Va mi confesión reivindicativa: esa costumbre universal por referirse a los Estados Unidos como “América” sí me incordia, irrita y encabrona, pero es un enojo inocuo. Si me lanzara con una campaña en redes para cancelar la molesta costumbre del mundo entero por creer que Estados Unidos es América, estaría rindiéndole culto a la necedad aunque haya elementos de toda laya dándome la razón. O sea, no tiene sentido pelear por eso.

Pero no cambia mi ánimo justiciero y banal: me molesta lo generalizado de esa costumbre. ¿Acaso ese país no es tan sólo una parte de América? ¿Por qué entonces esa apropiación patronímica y continental?

Tengo dos explicaciones. La primera va por el rumbo de la economía de recursos verbales. Esa nación, como todos están enterados, se llama United States of América (USA) pero pocos en su sano juicio, en conversaciones cotidianas, se refieren a ese país por semejante nombre. Es demasiado extenso. Tampoco nosotros decimos “vivo en los Estados Unidos Mexicanos”. Ok. Vamos bien.

Los mexicanos adoptamos dos patronímicos para referirnos a los gabachos: uno es llamarlos “gringos”. Muy usado en el mundo, pero no de curso legal; y otro, muy educado: “estadounidenses”. Un vocablo sólo utilizado en español o alguna otra lengua romance pero fuera de los recursos lingüisticos del idioma de Shakespeare. Ningún gringo anglo se imagina utilizar esa jalada de “estadounidense” porque su transformación al inglés es muy complicada. Prefieren llamarse a sí mismos y de manera pragmática, “americans”.

La segunda explicación es más elaborada y contiene un elemento adicional respecto a si los gabachos realmente son los auténticos americanos del continente o son puros pájaros nalgones (puro cuento pues). ¿Lo hacen al amparo de un latinajo famoso cuya esencia es prior in tempore, potior in iure? En idioma mexicano clásico, eso significa “el primero que se agandalla algo, es el primero en disfrutar legítimamente de sus beneficios”.
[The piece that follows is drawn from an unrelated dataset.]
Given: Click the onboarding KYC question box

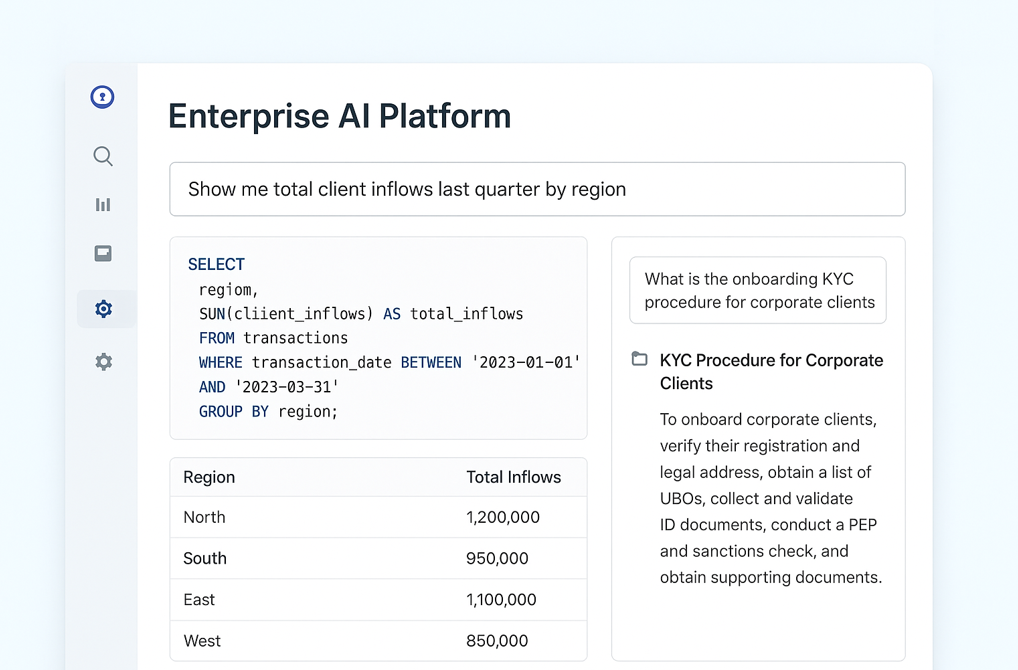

Pues bien, desde hace siglos, incluso cuando Estados Unidos era apenas una promesa de futuro en las fantasías de algunos ingleses del siglo XVII, los valientes que se lanzaban a la mar desde el viejo continente lo hacían bajo la consigna de venir hasta acá con el fin de hacer realidad sus sueños de libertad religiosa. Su ruidosa consigna era “¡vamos a hacer la América!” Los primeros en llegar a la costa oriental gabacha lo hicieron allá por 1607 y se asentaron en Jamestown, Virginia.

Luego llegó, con tremendo éxito, otra banda en 1620 y hasta la fecha siguen siendo famosísimos. Me refiero a The Pilgrims fathers, quienes arribaron en un barco llamado Mayflower. Eran 102 sujetos y sujetas que fundaron un pueblecillo llamado Plymouth en el territorio actual conocido como Massachusetts.

Pues bien, la banda de los Pilgrims Fathers, para fines prácticos, se asentó en una zona conocida como Nueva Inglaterra (incluye a Massachusetts). Ya en ese tiempo, la consigna de “hacer la América” era algo de lo más normal entre la raza neogabacha. Humildemente lanzo una provocación sin sentido: “hacer la América” es el antecedente del Destino Manifiesto.

Y sí, los pilgrims junto con su prole calvinista, estaban al tanto de la existencia, allá abajo, en el sur profundo, de una estructura administrativa y religiosa, conocida como Nueva España. En ese tiempo, los morelianos no éramos morelianos, sino vallisoletanos.

México no existía.

Eso pasa con los nombres: existen y dejan de existir.

QUINTA PARTE

Ahora les narraré la anécdota en donde me puse intenso y en contra de esa insana costumbre de los gabachos por asumirse como “los meros americanos”. Seré breve: hace unos años el azar, la suerte, una sobrina bien conectada en asuntos internacionales y mi modesta (pero inobjetable) capacidad profesional, me permitieron trabajar en un lugar lejano y retebonito. Cuando llegué a ese país, apenas hablaba unas cien palabras y dominaba seis conjugaciones de la lengua vernácula. El trabajo me dejaba poco tiempo como para asistir a clases y aprender formalmente el idioma del país que “me abrió sus brazos”, pero apenas tenía una oportunidad, me apersonaba en el salón de clases.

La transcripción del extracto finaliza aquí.